Tuesday, December 16, 2008

Sun IDM now supports MySQL in production

For a long time, Sun has supported use of a MySQL repository for development purposes only with their Identity Manager product. After Sun purchased MySQL, it seemed like only a matter of time until they supported it in production, as Sean O'Neill detailed here.

Well finally it looks like there is a low-cost option for IDM repositories. With patch 137621-08, Sun has released support for MySQL in IDM 7.1 and patch 139010-04 does the same for IDM 8.0.
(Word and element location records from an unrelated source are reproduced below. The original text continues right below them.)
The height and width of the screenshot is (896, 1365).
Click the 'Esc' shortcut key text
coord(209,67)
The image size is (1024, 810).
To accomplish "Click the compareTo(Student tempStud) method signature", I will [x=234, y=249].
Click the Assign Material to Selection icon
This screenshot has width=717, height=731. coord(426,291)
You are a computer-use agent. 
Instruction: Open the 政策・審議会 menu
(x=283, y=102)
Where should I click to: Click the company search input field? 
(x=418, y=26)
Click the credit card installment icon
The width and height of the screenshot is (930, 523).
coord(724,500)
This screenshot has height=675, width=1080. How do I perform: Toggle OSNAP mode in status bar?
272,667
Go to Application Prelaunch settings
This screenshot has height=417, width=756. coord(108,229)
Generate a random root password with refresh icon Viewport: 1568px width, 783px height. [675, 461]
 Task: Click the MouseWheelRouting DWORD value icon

We're currently using Oracle and it sure would be nice to move to MySQL. The repository doesn't use any of the advanced functionality that Oracle provides and administering an Oracle database is a lot more work than MySQL. Actually most of the headaches are caused by Oracle's "creative" licensing practices.

Wednesday, December 10, 2008

#@%#$ user-customizable config files (AKA nss_ldap configuration)

I just finished configuring a RHEL system to pull its account information from a central LDAP directory. This shouldn't have been a big deal, I've done it many times before in a lot of different permutations. But this time, TLS certificate verification just would not work no matter what I did. I'd copied the certificate from the LDAP server, put in all of the possible configuration options possible and still nothing.

My tests worked with openssl:

# openssl s_client -connect hostname:636 -CAfile /etc/openldap/cacerts/hostname.domain.com.cert
...

...
Verify return code: 0 (ok)
---
DONE


but not ldapsearch or getent passwd:

# ldapsearch -v -D "uid=user,ou=services,dc=domain,dc=com" -w password -H "ldaps://hostname.domain.com:636" -b "dc=domain,dc=com" -s sub -Z -x "(uid=b*)"
ldap_initialize( ldaps://hostname.domain.com:636 )
ldap_start_tls: Can't contact LDAP server (-1)
ldap_bind: Can't contact LDAP server (-1)


After scratching my head for a while, fiddling with a bunch of configuration options (which I'll talk more about later), I finally noticed the mention of .ldaprc files in the ldap.conf(5) man page. These are user-customizable config files similar to .bashrc or .netrc that sit in a user's home directory and override the global configuration values. I check the /root/.ldaprc file and bingo!!! There's a reference to a non-existent certificate for the TLS_CERT setting. I comment this out and everything starts working. It turns out that a developer had been experimenting with client certificate authentication to LDAP and had left this setting in after their PoC was done.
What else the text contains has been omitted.